SoCal: Desert Regions and Imperial Valley
Southern California dove hunting centers on the desert regions — the Imperial Valley, Coachella Valley, and eastern San Diego County hold both mourning and white-winged doves in good numbers. White-winged doves peak early, often the first two weeks of September. Water sources are everything in the desert; birds will flight to stock tanks and canals on a predictable schedule morning and evening. The Salton Sea area and surrounding agricultural land consistently produce.
Tactics
Dove hunting is fundamentally about pattern recognition. Birds move between roost, food, and water on a schedule, and your job is to figure out the flight path and put yourself on it.
Work the food source. Harvested sunflower, milo, and grain fields attract doves like nothing else. Permission to hunt private agricultural land is worth pursuing — introduce yourself to landowners before the season and you'll find more doors open than you expect.
Find the water. In warm early-season conditions, birds will flight to water mid-morning and again in the afternoon. A stock pond or canal with open approaches and nearby perch trees is a reliable ambush point.
Use the wind. Doves land into the wind and prefer to approach from predictable directions. Set up with the wind at your back and birds coming toward you.
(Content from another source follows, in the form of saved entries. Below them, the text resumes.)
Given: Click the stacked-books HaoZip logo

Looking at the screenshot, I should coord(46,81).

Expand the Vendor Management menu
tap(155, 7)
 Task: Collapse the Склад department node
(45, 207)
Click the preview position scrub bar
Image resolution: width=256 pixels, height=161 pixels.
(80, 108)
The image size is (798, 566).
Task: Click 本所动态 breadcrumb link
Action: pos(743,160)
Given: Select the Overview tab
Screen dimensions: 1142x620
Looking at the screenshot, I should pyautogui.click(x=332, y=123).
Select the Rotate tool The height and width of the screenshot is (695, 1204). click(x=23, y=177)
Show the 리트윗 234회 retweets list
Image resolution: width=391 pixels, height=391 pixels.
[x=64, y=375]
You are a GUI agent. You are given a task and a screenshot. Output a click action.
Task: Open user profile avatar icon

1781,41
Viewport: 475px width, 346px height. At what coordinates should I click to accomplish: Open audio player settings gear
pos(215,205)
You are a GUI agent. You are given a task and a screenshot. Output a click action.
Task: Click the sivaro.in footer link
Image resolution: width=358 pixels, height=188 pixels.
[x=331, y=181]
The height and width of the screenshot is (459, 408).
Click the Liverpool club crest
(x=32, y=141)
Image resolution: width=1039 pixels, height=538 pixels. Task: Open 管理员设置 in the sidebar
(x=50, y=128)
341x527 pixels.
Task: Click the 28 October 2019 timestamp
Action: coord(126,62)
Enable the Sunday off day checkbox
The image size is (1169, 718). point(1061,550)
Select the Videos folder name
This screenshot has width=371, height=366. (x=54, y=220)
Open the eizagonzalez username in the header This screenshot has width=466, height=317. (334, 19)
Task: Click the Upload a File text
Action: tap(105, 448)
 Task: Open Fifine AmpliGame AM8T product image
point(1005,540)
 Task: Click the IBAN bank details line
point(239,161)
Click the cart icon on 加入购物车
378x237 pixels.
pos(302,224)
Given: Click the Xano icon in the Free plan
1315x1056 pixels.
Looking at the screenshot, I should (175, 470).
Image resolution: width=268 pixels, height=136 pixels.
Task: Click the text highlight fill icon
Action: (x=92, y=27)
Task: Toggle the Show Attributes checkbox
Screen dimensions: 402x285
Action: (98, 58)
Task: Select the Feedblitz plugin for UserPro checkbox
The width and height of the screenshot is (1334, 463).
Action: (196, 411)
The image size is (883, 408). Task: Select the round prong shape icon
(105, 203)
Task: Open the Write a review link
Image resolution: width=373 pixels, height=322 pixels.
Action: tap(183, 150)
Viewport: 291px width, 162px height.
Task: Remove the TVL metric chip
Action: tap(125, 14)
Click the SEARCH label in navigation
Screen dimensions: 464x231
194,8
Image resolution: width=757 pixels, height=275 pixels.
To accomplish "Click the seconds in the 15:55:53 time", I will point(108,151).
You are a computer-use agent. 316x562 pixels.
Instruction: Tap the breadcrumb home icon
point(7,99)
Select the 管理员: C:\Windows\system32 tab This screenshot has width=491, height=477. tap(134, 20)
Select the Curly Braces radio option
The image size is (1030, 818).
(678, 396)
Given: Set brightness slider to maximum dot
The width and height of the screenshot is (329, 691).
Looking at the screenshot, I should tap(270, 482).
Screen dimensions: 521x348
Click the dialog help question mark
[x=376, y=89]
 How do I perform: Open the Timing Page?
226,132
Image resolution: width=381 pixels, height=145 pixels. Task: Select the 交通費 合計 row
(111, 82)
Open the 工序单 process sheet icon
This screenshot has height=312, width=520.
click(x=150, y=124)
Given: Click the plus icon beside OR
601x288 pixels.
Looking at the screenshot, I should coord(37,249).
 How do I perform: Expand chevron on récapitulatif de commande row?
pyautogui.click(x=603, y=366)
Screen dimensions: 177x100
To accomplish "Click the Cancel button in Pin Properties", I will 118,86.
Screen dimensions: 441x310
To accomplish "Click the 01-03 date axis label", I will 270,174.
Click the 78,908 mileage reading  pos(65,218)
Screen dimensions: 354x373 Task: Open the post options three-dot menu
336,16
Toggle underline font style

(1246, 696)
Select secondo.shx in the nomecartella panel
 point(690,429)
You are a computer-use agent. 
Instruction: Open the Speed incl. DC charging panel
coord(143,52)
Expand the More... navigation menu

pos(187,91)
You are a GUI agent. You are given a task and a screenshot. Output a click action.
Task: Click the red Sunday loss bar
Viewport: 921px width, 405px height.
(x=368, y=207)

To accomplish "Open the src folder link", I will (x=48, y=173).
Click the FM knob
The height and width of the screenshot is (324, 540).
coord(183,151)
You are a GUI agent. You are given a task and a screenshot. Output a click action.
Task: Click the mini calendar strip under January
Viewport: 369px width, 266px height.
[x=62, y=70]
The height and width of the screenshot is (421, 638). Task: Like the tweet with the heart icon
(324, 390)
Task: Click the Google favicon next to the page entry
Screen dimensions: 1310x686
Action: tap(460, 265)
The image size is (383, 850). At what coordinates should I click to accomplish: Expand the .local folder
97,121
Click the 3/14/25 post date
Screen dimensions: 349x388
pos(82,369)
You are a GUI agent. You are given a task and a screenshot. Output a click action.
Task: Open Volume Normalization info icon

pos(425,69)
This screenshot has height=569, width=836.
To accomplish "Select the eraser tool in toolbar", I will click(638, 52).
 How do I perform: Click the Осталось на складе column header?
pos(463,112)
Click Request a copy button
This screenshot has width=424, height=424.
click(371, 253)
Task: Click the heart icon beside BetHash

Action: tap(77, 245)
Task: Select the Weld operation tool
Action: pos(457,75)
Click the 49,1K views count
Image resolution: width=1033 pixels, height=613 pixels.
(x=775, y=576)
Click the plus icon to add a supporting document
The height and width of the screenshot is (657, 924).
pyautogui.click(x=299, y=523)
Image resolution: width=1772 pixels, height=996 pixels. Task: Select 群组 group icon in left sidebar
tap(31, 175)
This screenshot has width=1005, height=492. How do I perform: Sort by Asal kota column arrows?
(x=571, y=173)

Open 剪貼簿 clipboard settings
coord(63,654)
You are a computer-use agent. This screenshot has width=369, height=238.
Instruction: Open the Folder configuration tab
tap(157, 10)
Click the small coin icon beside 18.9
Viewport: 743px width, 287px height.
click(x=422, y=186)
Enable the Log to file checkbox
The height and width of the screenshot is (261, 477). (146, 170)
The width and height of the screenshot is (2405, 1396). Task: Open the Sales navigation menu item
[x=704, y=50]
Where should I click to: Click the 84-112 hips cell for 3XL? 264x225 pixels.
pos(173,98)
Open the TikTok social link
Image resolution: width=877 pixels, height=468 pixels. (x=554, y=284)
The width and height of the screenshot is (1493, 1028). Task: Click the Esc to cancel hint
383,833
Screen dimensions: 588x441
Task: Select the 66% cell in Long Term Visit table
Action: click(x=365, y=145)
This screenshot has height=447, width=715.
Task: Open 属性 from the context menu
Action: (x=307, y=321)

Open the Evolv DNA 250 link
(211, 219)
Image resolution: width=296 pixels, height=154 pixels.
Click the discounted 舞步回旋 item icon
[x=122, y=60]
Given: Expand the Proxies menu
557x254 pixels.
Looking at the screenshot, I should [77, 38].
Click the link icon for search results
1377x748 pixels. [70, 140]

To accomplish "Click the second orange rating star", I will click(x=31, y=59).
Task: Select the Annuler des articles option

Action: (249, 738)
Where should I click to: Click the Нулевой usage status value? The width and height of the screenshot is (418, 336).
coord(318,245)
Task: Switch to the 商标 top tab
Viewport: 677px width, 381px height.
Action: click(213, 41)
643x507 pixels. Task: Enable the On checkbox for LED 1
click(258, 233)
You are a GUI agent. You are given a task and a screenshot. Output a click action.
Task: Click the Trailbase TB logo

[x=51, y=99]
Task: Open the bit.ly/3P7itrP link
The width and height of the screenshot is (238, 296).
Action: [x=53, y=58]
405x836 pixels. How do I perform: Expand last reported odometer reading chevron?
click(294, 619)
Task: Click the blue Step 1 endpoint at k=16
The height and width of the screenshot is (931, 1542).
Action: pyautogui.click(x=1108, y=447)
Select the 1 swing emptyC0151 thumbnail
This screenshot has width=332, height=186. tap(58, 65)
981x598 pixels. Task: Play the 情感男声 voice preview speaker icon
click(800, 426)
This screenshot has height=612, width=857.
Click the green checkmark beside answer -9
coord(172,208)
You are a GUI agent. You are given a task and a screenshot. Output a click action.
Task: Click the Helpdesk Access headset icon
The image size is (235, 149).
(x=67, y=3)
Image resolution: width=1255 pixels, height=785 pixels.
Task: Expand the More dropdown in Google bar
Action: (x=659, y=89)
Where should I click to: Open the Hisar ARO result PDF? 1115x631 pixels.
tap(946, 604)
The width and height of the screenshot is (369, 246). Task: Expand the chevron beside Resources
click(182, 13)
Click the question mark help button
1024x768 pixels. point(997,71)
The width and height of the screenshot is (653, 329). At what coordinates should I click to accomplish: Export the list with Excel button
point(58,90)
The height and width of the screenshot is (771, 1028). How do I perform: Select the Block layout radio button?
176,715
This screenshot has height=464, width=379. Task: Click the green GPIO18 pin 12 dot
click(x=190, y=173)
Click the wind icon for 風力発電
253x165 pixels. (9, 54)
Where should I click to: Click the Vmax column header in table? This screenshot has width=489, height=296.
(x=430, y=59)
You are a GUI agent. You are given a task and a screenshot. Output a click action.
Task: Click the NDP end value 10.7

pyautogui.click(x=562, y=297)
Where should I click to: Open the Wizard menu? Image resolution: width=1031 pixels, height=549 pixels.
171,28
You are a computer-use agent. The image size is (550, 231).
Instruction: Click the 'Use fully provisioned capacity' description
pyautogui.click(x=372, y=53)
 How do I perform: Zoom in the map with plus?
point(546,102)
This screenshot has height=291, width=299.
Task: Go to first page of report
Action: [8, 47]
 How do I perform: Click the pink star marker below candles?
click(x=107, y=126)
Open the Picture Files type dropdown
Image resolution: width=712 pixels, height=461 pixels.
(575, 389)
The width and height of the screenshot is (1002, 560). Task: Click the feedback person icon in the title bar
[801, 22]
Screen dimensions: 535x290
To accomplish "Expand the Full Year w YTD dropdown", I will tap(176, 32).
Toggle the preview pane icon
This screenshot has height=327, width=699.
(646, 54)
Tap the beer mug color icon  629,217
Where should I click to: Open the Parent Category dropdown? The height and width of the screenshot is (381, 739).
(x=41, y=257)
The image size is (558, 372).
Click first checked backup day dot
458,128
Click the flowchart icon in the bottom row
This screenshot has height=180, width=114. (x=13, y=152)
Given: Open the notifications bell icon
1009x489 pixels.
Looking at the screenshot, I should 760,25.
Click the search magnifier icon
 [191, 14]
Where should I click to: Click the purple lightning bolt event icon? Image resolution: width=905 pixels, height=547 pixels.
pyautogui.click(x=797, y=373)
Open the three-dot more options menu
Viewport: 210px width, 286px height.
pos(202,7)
Decoys work. A dozen dove decoys on a bare branch or spinning-wing decoy near a water source will pull birds into range that might otherwise pass wide. Don't overcomplicate the spread.
Move if it's slow. Unlike quail hunting, where patience in known cover pays off, dove hunting rewards mobility. If birds aren't coming to you, find where they're going.
Gear
Dove hunting doesn't require much, which is part of its appeal. Here's what actually matters:
Shotgun. A 12- or 20-gauge with a modified or improved-cylinder choke is the standard setup. Doves aren't large birds, but they're fast and you'll be taking crossing and overhead shots — a tighter choke than you think you need is a common mistake.
Shells. No. 7.5 or No. 8 is the standard. Bring more than you think you need — dove hunting is a humbling exercise in shell consumption.
Clothing. Early September in the Sacramento or San Joaquin Valley is hot. Lightweight, breathable clothing in tan/olive or camo. A hat is non-negotiable. Sunscreen. A cooler with water in the truck.
Stool or chair. You'll be sitting in one spot for stretches of time. A low hunting stool or folding chair keeps you comfortable and lower profile than standing.
Retriever. Not required, but a dog that will mark and retrieve doves in warm cover saves birds and saves walking. If you're hunting near water, a flushing dog doubles as a retriever.
Shooting Tips
Doves are the best wing-shooting teachers in California, largely because they'll show you every mistake you're making.
Lead more than you think. The most common miss on doves is behind — they're faster than they appear and their erratic flight path fools your eye. Commit to a lead and follow through.
Pick one bird. Flocks create the illusion of easy shots. Pick a single bird, focus on it, and ignore the rest. Flock-shooting produces clean misses.
Swing through, don't stop. A stopped gun is a missed bird. Keep your swing moving through the shot and past it.
Call your shots. After each shot, say aloud whether you hit or missed and where you think you hit. It accelerates learning faster than any other single habit.
If you're heading into quail season with a wing-shooting rust problem, a dove opener is the cure — or at least the honest diagnosis.